Assigned task>
Could you reproduce every entry that follows, exactly as shown?

******

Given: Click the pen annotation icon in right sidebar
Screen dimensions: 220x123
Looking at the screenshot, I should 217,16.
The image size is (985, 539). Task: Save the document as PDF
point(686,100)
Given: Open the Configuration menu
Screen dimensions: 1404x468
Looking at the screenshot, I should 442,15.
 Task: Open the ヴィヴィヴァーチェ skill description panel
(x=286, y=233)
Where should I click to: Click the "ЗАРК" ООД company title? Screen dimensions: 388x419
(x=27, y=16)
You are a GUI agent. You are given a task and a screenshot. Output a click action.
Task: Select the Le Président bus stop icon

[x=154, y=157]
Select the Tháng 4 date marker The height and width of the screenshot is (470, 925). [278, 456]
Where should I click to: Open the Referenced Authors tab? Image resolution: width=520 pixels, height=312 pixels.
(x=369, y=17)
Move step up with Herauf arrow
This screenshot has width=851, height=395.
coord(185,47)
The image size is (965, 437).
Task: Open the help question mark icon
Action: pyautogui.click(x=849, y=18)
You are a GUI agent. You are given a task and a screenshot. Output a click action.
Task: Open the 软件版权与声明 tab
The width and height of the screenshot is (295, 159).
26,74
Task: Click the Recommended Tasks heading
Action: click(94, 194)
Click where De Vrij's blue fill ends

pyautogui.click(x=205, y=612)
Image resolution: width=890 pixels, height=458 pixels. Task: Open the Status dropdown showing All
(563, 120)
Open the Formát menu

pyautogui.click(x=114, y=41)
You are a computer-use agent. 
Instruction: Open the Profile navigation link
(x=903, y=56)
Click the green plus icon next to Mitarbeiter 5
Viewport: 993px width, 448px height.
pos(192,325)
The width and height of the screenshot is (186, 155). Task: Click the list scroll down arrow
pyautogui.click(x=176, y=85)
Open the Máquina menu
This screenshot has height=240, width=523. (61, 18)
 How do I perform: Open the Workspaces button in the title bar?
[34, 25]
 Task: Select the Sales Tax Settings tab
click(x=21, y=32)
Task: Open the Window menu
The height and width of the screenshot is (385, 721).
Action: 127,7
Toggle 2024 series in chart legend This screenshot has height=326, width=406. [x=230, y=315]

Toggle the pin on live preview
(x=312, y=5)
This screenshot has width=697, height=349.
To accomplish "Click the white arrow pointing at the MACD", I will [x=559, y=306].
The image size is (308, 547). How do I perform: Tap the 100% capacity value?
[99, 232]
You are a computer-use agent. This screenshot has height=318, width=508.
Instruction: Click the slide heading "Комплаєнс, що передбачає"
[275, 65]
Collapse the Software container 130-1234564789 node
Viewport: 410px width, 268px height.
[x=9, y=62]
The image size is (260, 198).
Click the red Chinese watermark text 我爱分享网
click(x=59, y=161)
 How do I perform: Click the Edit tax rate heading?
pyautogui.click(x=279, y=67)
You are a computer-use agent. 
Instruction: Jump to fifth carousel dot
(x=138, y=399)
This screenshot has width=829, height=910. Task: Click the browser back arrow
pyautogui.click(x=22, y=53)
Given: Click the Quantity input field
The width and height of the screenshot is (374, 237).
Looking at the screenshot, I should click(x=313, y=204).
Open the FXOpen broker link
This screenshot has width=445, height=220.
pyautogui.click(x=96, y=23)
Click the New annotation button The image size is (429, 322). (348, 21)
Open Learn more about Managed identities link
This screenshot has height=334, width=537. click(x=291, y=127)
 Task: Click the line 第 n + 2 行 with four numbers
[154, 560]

******

Solution for this task>
Given: Click the pen annotation icon in right sidebar
Screen dimensions: 220x123
Looking at the screenshot, I should 217,16.
The image size is (985, 539). Task: Save the document as PDF
point(686,100)
Given: Open the Configuration menu
Screen dimensions: 1404x468
Looking at the screenshot, I should 442,15.
 Task: Open the ヴィヴィヴァーチェ skill description panel
(x=286, y=233)
Where should I click to: Click the "ЗАРК" ООД company title? Screen dimensions: 388x419
(x=27, y=16)
You are a GUI agent. You are given a task and a screenshot. Output a click action.
Task: Select the Le Président bus stop icon

[x=154, y=157]
Select the Tháng 4 date marker The height and width of the screenshot is (470, 925). [278, 456]
Where should I click to: Open the Referenced Authors tab? Image resolution: width=520 pixels, height=312 pixels.
(x=369, y=17)
Move step up with Herauf arrow
This screenshot has width=851, height=395.
coord(185,47)
The image size is (965, 437).
Task: Open the help question mark icon
Action: pyautogui.click(x=849, y=18)
You are a GUI agent. You are given a task and a screenshot. Output a click action.
Task: Open the 软件版权与声明 tab
The width and height of the screenshot is (295, 159).
26,74
Task: Click the Recommended Tasks heading
Action: click(94, 194)
Click where De Vrij's blue fill ends

pyautogui.click(x=205, y=612)
Image resolution: width=890 pixels, height=458 pixels. Task: Open the Status dropdown showing All
(563, 120)
Open the Formát menu

pyautogui.click(x=114, y=41)
You are a computer-use agent. 
Instruction: Open the Profile navigation link
(x=903, y=56)
Click the green plus icon next to Mitarbeiter 5
Viewport: 993px width, 448px height.
pos(192,325)
The width and height of the screenshot is (186, 155). Task: Click the list scroll down arrow
pyautogui.click(x=176, y=85)
Open the Máquina menu
This screenshot has height=240, width=523. (61, 18)
 How do I perform: Open the Workspaces button in the title bar?
[34, 25]
 Task: Select the Sales Tax Settings tab
click(x=21, y=32)
Task: Open the Window menu
The height and width of the screenshot is (385, 721).
Action: 127,7
Toggle 2024 series in chart legend This screenshot has height=326, width=406. [x=230, y=315]

Toggle the pin on live preview
(x=312, y=5)
This screenshot has width=697, height=349.
To accomplish "Click the white arrow pointing at the MACD", I will [x=559, y=306].
The image size is (308, 547). How do I perform: Tap the 100% capacity value?
[99, 232]
You are a computer-use agent. This screenshot has height=318, width=508.
Instruction: Click the slide heading "Комплаєнс, що передбачає"
[275, 65]
Collapse the Software container 130-1234564789 node
Viewport: 410px width, 268px height.
[x=9, y=62]
The image size is (260, 198).
Click the red Chinese watermark text 我爱分享网
click(x=59, y=161)
 How do I perform: Click the Edit tax rate heading?
pyautogui.click(x=279, y=67)
You are a computer-use agent. 
Instruction: Jump to fifth carousel dot
(x=138, y=399)
This screenshot has width=829, height=910. Task: Click the browser back arrow
pyautogui.click(x=22, y=53)
Given: Click the Quantity input field
The width and height of the screenshot is (374, 237).
Looking at the screenshot, I should click(x=313, y=204).
Open the FXOpen broker link
This screenshot has width=445, height=220.
pyautogui.click(x=96, y=23)
Click the New annotation button The image size is (429, 322). (348, 21)
Open Learn more about Managed identities link
This screenshot has height=334, width=537. click(x=291, y=127)
 Task: Click the line 第 n + 2 行 with four numbers
[154, 560]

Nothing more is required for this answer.